WHAT NEEDS TO BE DONE — When the listing has been read, print it out again in full, word for word.

GIVEN DATA Block Start

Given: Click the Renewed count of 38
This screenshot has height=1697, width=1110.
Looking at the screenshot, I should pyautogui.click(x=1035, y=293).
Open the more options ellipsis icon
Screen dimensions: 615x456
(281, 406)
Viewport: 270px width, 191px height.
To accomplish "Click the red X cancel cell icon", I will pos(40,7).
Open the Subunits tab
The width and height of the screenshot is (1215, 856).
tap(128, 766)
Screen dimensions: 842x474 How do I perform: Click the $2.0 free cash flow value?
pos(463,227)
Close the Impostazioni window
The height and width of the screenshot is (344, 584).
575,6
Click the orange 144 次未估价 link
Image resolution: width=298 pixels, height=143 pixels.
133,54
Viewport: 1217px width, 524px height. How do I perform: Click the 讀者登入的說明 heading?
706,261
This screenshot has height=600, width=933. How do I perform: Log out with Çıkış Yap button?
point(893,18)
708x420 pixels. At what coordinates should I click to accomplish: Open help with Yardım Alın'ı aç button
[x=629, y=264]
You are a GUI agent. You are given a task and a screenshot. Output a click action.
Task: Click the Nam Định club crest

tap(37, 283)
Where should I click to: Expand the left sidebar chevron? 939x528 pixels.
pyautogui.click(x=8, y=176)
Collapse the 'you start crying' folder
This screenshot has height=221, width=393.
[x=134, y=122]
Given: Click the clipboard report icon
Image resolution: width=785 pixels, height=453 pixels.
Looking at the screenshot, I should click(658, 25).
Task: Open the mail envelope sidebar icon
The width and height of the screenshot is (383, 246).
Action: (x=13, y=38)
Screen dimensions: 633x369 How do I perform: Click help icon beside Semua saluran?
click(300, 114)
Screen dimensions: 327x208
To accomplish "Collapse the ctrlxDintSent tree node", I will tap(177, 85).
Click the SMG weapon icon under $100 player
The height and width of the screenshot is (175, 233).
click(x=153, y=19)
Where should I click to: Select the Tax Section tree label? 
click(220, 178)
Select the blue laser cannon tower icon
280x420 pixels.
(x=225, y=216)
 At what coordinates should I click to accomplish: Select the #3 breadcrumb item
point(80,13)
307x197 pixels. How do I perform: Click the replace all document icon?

GIVEN DATA Block End

EXERCISE OUTPUT —
Given: Click the Renewed count of 38
This screenshot has height=1697, width=1110.
Looking at the screenshot, I should pyautogui.click(x=1035, y=293).
Open the more options ellipsis icon
Screen dimensions: 615x456
(281, 406)
Viewport: 270px width, 191px height.
To accomplish "Click the red X cancel cell icon", I will pos(40,7).
Open the Subunits tab
The width and height of the screenshot is (1215, 856).
tap(128, 766)
Screen dimensions: 842x474 How do I perform: Click the $2.0 free cash flow value?
pos(463,227)
Close the Impostazioni window
The height and width of the screenshot is (344, 584).
575,6
Click the orange 144 次未估价 link
Image resolution: width=298 pixels, height=143 pixels.
133,54
Viewport: 1217px width, 524px height. How do I perform: Click the 讀者登入的說明 heading?
706,261
This screenshot has height=600, width=933. How do I perform: Log out with Çıkış Yap button?
point(893,18)
708x420 pixels. At what coordinates should I click to accomplish: Open help with Yardım Alın'ı aç button
[x=629, y=264]
You are a GUI agent. You are given a task and a screenshot. Output a click action.
Task: Click the Nam Định club crest

tap(37, 283)
Where should I click to: Expand the left sidebar chevron? 939x528 pixels.
pyautogui.click(x=8, y=176)
Collapse the 'you start crying' folder
This screenshot has height=221, width=393.
[x=134, y=122]
Given: Click the clipboard report icon
Image resolution: width=785 pixels, height=453 pixels.
Looking at the screenshot, I should click(658, 25).
Task: Open the mail envelope sidebar icon
The width and height of the screenshot is (383, 246).
Action: (x=13, y=38)
Screen dimensions: 633x369 How do I perform: Click help icon beside Semua saluran?
click(300, 114)
Screen dimensions: 327x208
To accomplish "Collapse the ctrlxDintSent tree node", I will tap(177, 85).
Click the SMG weapon icon under $100 player
The height and width of the screenshot is (175, 233).
click(x=153, y=19)
Where should I click to: Select the Tax Section tree label? 
click(220, 178)
Select the blue laser cannon tower icon
280x420 pixels.
(x=225, y=216)
 At what coordinates should I click to accomplish: Select the #3 breadcrumb item
point(80,13)
307x197 pixels. How do I perform: Click the replace all document icon?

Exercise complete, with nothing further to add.